Carry on the passage below about the history of Ford, starting after its last sentence.

§ Passage shown:
--
Ford Australia went on to release its first Ford Coupe utility, the Model 40, in 1934 with a start up run of 500. Bandt stayed with the Ford until he retired in 1976. By that stage he had spent nearly 50 years with Ford and had many achievements to his credit including designing long range fuel tanks for the Spitfire and Thunderbolt fighter planes in WWII, the Ford Zepher and the 1967 Ford Fairlane. In a twist of fate Bandt was killed in 1987 in an accident while driving a replica of his vintage ute – his legacy to the world. The trusty work “ute” went on to become an institution in Australian transport history, widely used in many commercial applications from checking windmills on remote properties, to fetching supplies from town and serving as run-arounds for transport, mining and pastoral companies.

With other manufacturers offering vehicles with modern features and the concept of the “payment plan” being introduced competition was strong. Contrary to Edsel’s recommendation Henry steadfastly refused to incorporate new features into the Model T or to implement any type of customer credit plan. Not surprisingly, sales of the  Ford range started to decline. By 1926 Henry knew the run of the T Model was over and he had to design and produce a new model. The outcome was the 1927 release of the successful Ford Model A. Over four million of these had been produced by 1931. By this time Edsel had also managed to talk his father into implementing a payment plan. Ford now owned Universal Credit Corporation which went on to become a major car-financing operation. Amazingly, Ford did not believe in accountants or auditors. He managed to amass one of the world’s greatest fortunes without ever having the company audited under his management. By 1932, Ford was manufacturing one third of all the world’s automobiles.
--
§ Data supplied:
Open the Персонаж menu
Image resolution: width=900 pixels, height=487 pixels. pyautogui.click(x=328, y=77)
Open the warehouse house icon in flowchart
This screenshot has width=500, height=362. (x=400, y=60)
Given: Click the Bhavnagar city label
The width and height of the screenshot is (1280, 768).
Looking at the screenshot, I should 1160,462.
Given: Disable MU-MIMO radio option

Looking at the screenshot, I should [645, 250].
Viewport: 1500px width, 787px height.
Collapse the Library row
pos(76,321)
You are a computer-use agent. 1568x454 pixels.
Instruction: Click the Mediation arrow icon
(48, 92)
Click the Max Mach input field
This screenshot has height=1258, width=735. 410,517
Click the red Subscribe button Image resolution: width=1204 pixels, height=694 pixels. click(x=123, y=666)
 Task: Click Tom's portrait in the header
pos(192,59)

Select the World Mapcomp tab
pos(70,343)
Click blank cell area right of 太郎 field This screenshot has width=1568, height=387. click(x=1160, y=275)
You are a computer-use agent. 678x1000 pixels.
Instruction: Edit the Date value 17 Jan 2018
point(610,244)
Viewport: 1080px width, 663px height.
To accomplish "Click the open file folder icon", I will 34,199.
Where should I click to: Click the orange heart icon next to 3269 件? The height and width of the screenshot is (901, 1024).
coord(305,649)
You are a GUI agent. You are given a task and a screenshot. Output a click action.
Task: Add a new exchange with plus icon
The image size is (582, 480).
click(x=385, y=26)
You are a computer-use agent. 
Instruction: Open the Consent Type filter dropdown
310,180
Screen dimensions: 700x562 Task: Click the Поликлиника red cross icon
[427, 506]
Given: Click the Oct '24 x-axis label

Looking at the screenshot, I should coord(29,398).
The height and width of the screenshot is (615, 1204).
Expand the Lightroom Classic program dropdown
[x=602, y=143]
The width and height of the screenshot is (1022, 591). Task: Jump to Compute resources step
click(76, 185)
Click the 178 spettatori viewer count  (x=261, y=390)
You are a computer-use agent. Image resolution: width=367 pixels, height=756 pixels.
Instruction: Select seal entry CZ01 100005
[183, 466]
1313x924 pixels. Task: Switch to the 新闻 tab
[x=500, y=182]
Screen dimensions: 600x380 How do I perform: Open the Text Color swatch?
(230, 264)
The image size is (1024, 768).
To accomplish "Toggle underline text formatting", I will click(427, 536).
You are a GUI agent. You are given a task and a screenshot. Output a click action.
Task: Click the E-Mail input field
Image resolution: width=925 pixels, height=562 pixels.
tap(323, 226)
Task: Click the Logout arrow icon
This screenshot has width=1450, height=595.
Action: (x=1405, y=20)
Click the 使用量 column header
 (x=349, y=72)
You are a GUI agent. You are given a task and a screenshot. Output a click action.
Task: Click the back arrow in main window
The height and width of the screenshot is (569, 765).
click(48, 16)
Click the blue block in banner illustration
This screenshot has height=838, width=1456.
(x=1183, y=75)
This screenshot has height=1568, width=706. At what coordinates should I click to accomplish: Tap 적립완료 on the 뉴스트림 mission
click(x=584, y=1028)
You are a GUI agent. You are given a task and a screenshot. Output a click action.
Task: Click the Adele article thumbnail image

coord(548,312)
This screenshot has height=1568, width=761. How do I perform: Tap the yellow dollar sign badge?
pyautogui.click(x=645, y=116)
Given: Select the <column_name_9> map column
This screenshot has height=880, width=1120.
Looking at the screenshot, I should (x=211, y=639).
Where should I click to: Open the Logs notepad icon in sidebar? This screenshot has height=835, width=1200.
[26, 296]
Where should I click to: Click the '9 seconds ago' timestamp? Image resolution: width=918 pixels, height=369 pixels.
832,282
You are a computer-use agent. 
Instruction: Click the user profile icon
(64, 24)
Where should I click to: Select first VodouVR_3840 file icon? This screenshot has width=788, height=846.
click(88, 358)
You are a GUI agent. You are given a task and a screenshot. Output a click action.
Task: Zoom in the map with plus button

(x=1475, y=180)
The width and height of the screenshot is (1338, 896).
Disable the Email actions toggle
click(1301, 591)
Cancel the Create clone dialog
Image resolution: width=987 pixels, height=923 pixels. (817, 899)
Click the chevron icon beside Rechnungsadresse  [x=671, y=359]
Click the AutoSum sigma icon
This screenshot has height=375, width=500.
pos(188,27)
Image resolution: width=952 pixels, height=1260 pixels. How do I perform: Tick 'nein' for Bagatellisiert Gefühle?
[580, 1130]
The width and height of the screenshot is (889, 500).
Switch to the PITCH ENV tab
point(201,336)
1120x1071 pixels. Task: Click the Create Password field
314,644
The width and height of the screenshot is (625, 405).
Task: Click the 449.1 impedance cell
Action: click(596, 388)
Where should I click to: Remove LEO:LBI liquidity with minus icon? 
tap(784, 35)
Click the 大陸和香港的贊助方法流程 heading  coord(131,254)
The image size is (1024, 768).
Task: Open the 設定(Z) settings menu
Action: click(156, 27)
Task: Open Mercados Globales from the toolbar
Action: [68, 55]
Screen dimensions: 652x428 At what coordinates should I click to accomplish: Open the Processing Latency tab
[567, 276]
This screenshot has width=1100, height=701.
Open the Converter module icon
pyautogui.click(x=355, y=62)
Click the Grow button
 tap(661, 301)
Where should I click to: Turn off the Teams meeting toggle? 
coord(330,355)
--
§ Output below:
Henry Ford was a pioneer of "welfare capitalism" and all activities in the factory and on his assembly lines were introduced with the aim of improving conditions for Ford employees. This was sometimes in conflict to his position against the unions which he despised. Efficiency to Henry Ford meant hiring and retaining the best workers and he shocked the industrial world by offering a US$5 per day wage doubling the rate of most production workers. It worked - the best mechanics in Detroit flocked to Ford. Later Ford  also set a new reduced working week. The details of this vary in different accounts. In 1922 records describe the standard working week as being six eight hour days (48-hour week)  while in 1926 they described the working week as being five eight hour days (40-hour week). Profit sharing was also offered to employees who had worked at the company for six months or more and maintained high moral standards. This was managed by a ‘Social Department’ which monitored heavy drinking, gambling, and men who did not support their families. Ford's incursion into his employees' private lives was highly controversial.
 
Edsel Ford was as anti- unionism as his father. They provided themselves in giving better to their employees than the unions were able to get in other automotive factories of the era. Subsequently, the Ford Motor Company was the very last Detroit automobile manufacturer to recognise the United Auto Workers A huge strike in 1941 had Henry Ford threatening to close the plant rather than meet the demands of the union. Legend has it that Clara Ford told her husband she would leave if he destroyed the family business. Wanting to ensure a future for his grandchildren Henry complied with his wife's ultimatum. 

The Ford Motor Company also played a pivotal role in WWII. With Europe under siege Henry Ford turned his genius turned to mass producing for the war effort building the B-24 bomber which becames the most-produced bomber in history. The aviation industry was producing one B-24 Bomber a day before Ford became involved. Ford produced one B-24 an hour at a peak of 600 per month working his plants 24 hours a day. In Australia the Ford Plant in Geelong also turned its attention to full time defence production building landing craft, cargo vessels, marine mines, pontoons and artillery components. The Geelong plant came of age during WWII and with the increased technical knowledge and experience of Australian staff Ford considered manufacturing in Australia for the first time themselves. While this was supported by Governments  it was difficult for Ford to compete against the thousands of ex-military trucks and cars sold to the public at surplus military sales at greatly reduced prices.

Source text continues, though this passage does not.